● DATA EXTRACTS
-- -- --
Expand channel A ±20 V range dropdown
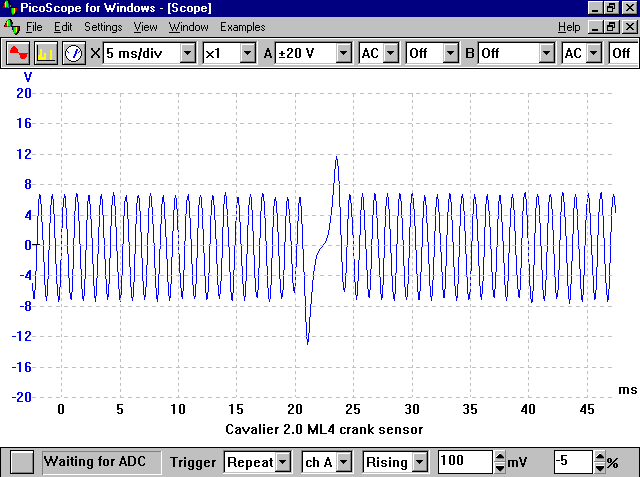Image resolution: width=640 pixels, height=477 pixels. pyautogui.click(x=344, y=53)
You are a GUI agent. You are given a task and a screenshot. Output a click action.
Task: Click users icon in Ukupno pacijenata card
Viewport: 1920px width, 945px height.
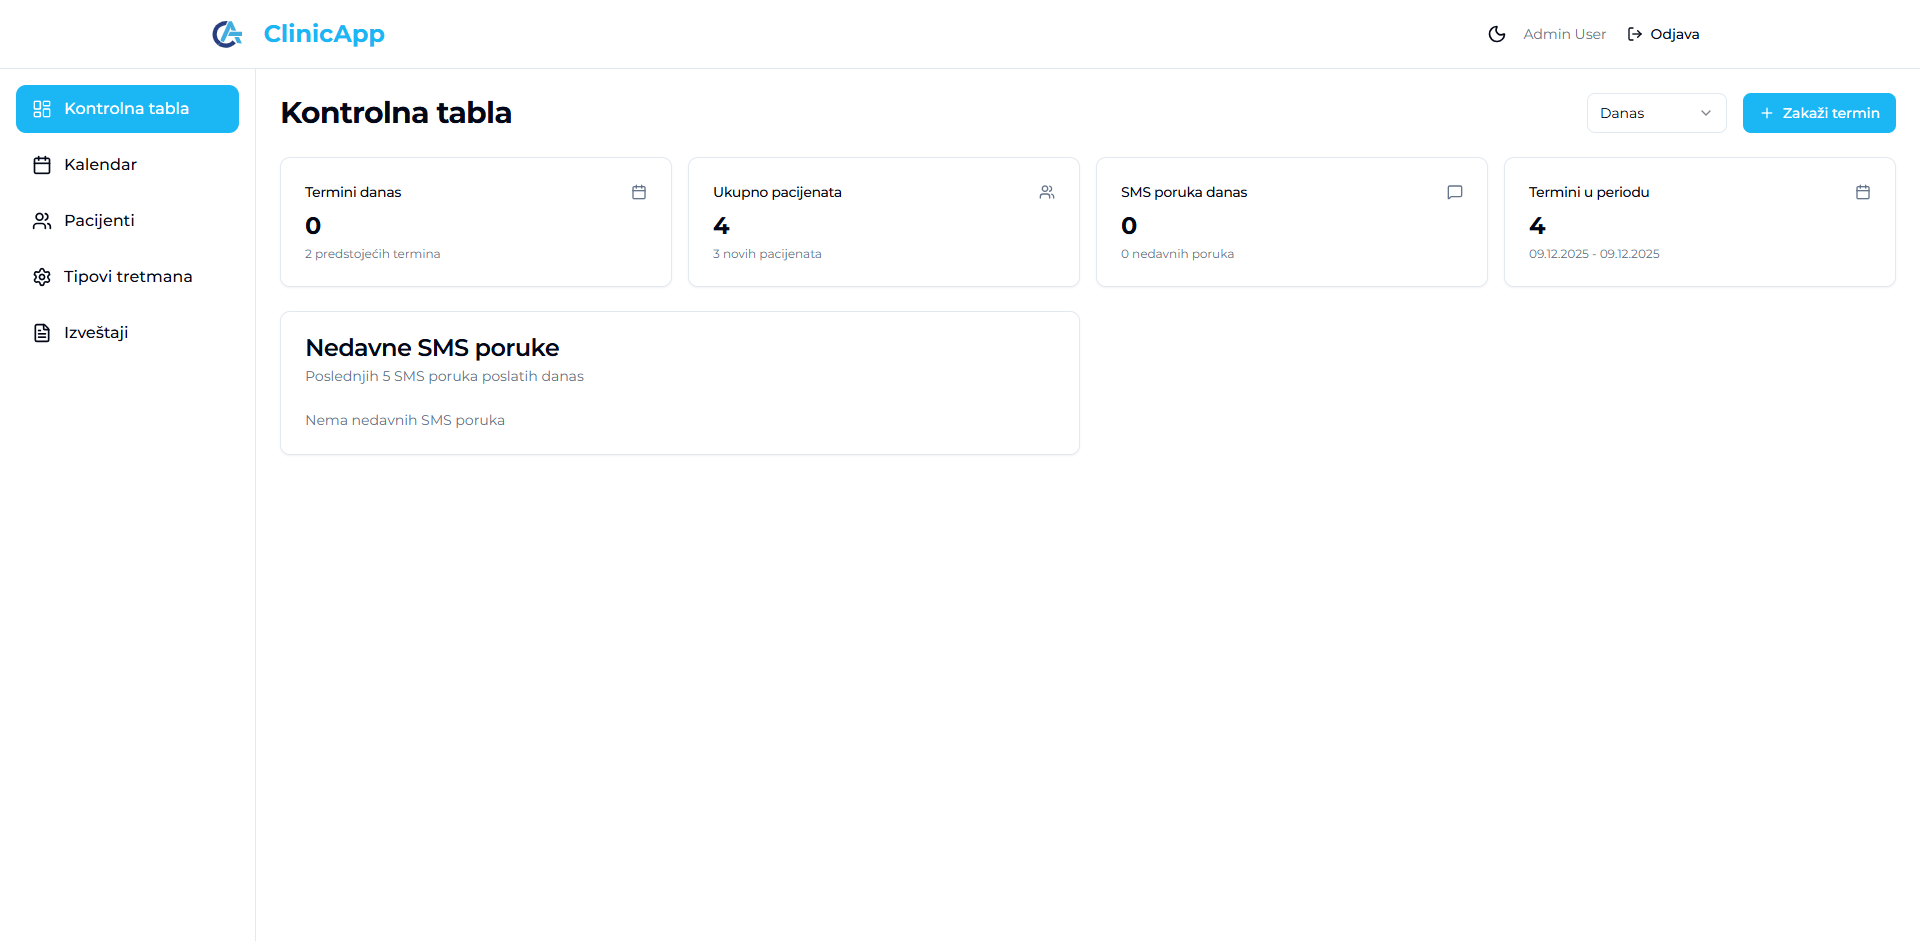(x=1047, y=192)
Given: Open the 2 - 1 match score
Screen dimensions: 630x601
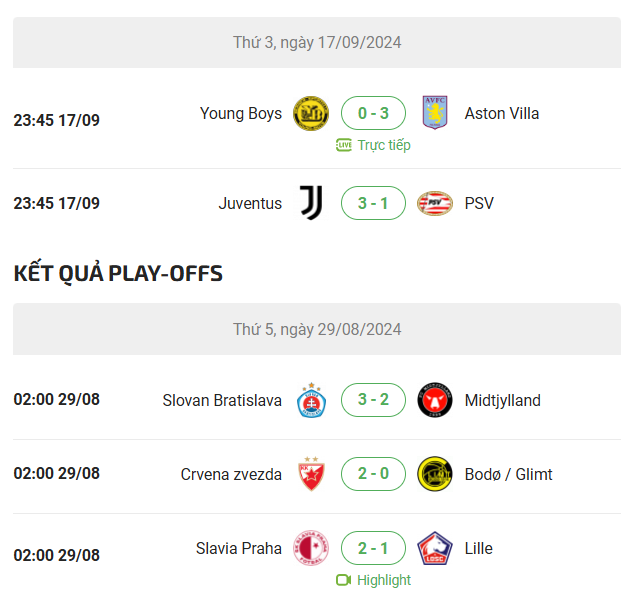Looking at the screenshot, I should click(x=373, y=548).
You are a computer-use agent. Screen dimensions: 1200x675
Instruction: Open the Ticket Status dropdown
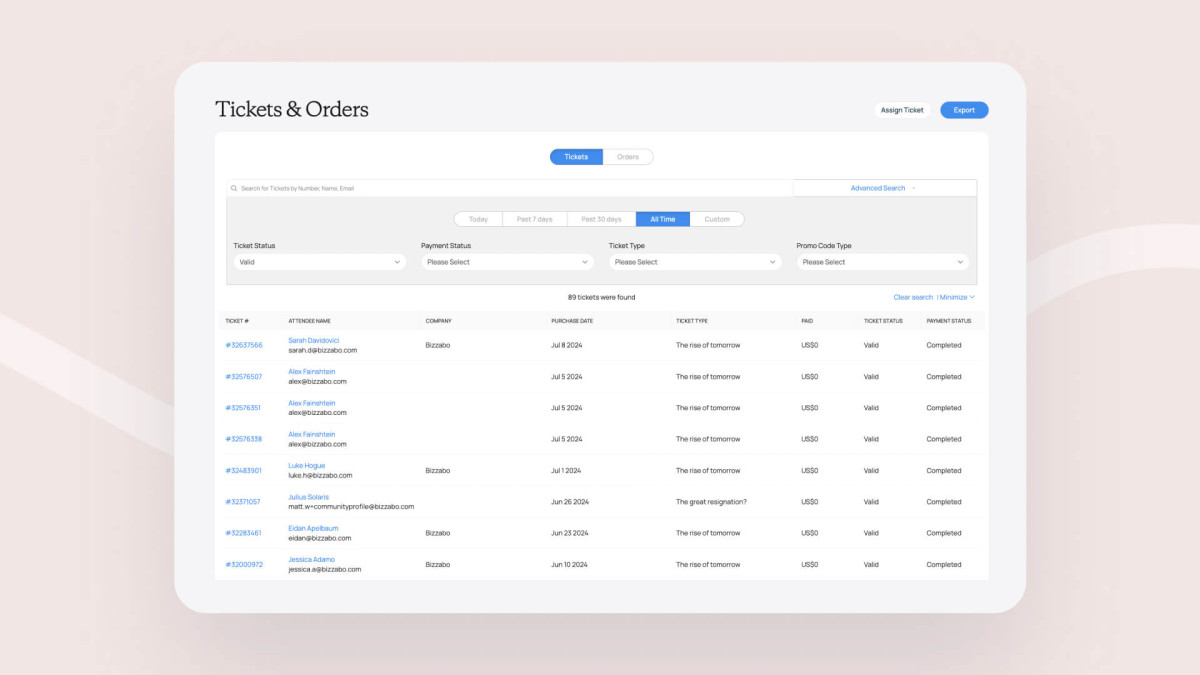(319, 262)
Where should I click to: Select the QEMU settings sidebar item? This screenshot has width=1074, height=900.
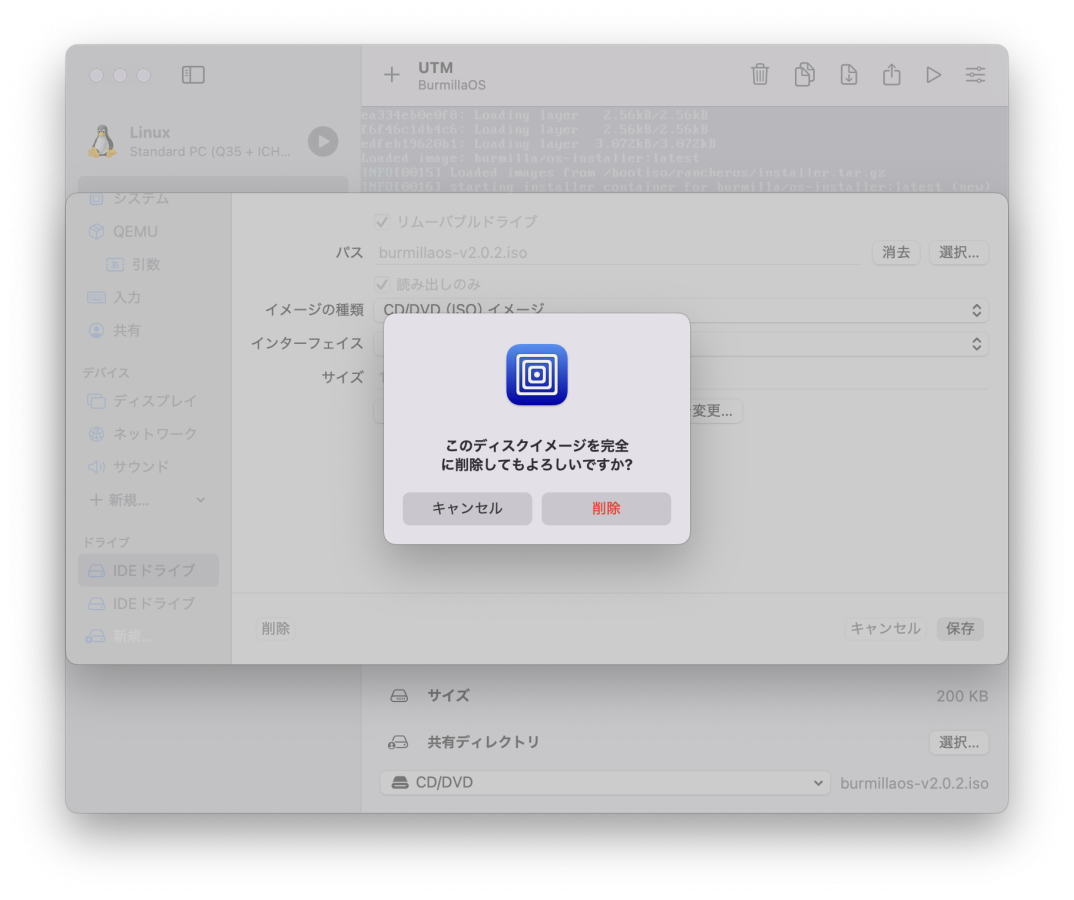(135, 231)
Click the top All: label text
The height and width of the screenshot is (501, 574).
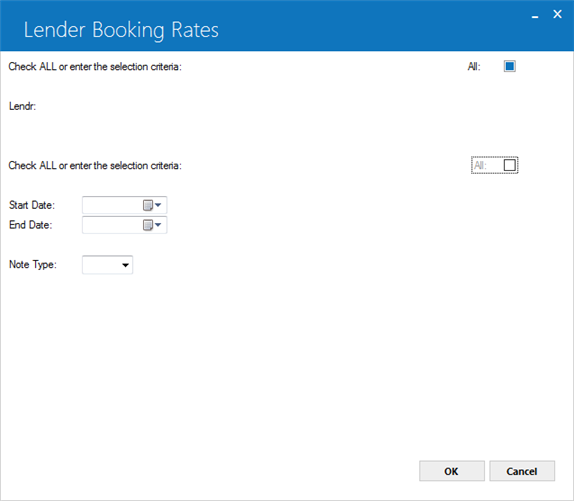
-- -- --
● TASK DESCRIPTION
Search the material above for the word "agent", then copy out each line that has it.

● EXERCISE ANSWER
You are a GUI agent. You are given a task and a screenshot. Output a click action.
You are a computer-use agent. Screen dimensions: 1200x675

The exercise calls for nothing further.